Update delay before killing old tasks #2249

pgkelley4 · 2015-09-14T18:25:04Z

My team would like to have more control over the speed of app updates. I would like to add support for a delay between when a new task is healthy and an old task is taken down. Something like Aurora's watch_secs:
http://aurora.apache.org/documentation/latest/configuration-tutorial/#defining-job-objects

This is somewhat similar to #1504, but a different use case.

Would the Marathon team be open to a PR adding this feature? If so, would TaskReplaceActor be the right place to add it?

kolloch · 2015-09-16T11:46:03Z

Thanks for submitting this. That makes sense. It is also related to #1111 as part of the bigger picture.

We would definitely accept PRs for this but we would have to collaborate closely and have to discuss this some more internally. Would you also be willing to write a medium sized document about how to deal with failure recovery, rolling updates and starting up tasks?

pgkelley4 · 2015-09-16T22:44:26Z

I put together some more information on how we were thinking this would work. It didn’t end up being that long so if there is anything you wanted more detail on let me know and I will expand this.

Overall

When a task is marked healthy, the removal of an old task is scheduled for updateDelay seconds in the future.

Failure recovery

This change has no effect on failure recovery. The updateDelay only delays the removal of old instances.

Rolling updates

The updateDelay would slow down rolling updates. After each batch of the update succeeds, the removal of old tasks is delayed. In total the update is delayed by updateDelay * the number of update batches. A batch being how many tasks are updated at once during a rolling update.

Starting up tasks

This change has no effect on starting up tasks. There are no old tasks to delay the removal of.
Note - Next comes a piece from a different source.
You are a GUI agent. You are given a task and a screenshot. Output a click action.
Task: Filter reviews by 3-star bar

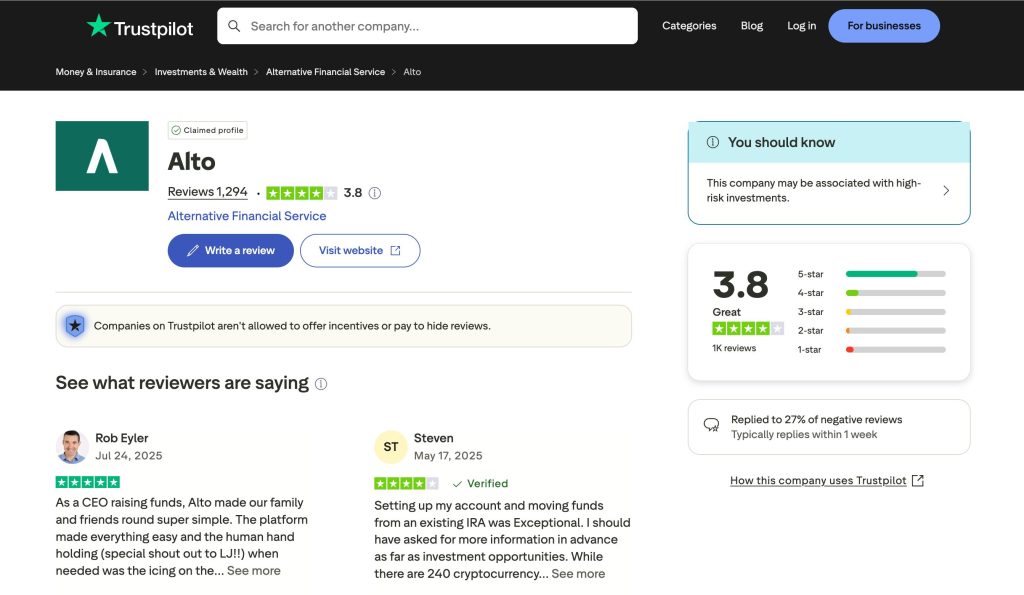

…tegy Added the killOldTasksDelaySeconds option to UpgradeStrategy. - The amount of time in seconds to wait before killing an old task when a new task becomes healthy. This only effects updates. It does not delay immediate killing of tasks to meet the minimumHealthCapacity at the beginning of an update.

…tegy Added the killOldTasksDelaySeconds option to UpgradeStrategy. The amount of time in seconds to wait before killing an old task when a new task becomes healthy. This only effects updates. It does not delay immediate killing of tasks to meet the minimumHealthCapacity at the beginning of an update.

kolloch · 2015-10-02T09:34:20Z

Hey @pgkelley4, thanks for following up with code and sorry for being a bit slow to react.

I think that the issue might be a bit more complicated than your commit suggests. If Marathon fails over during an upgrade, your code will not work. It will also incorrectly kill a task, if the tasks that became healthy becomes unhealthy while delaying the kill.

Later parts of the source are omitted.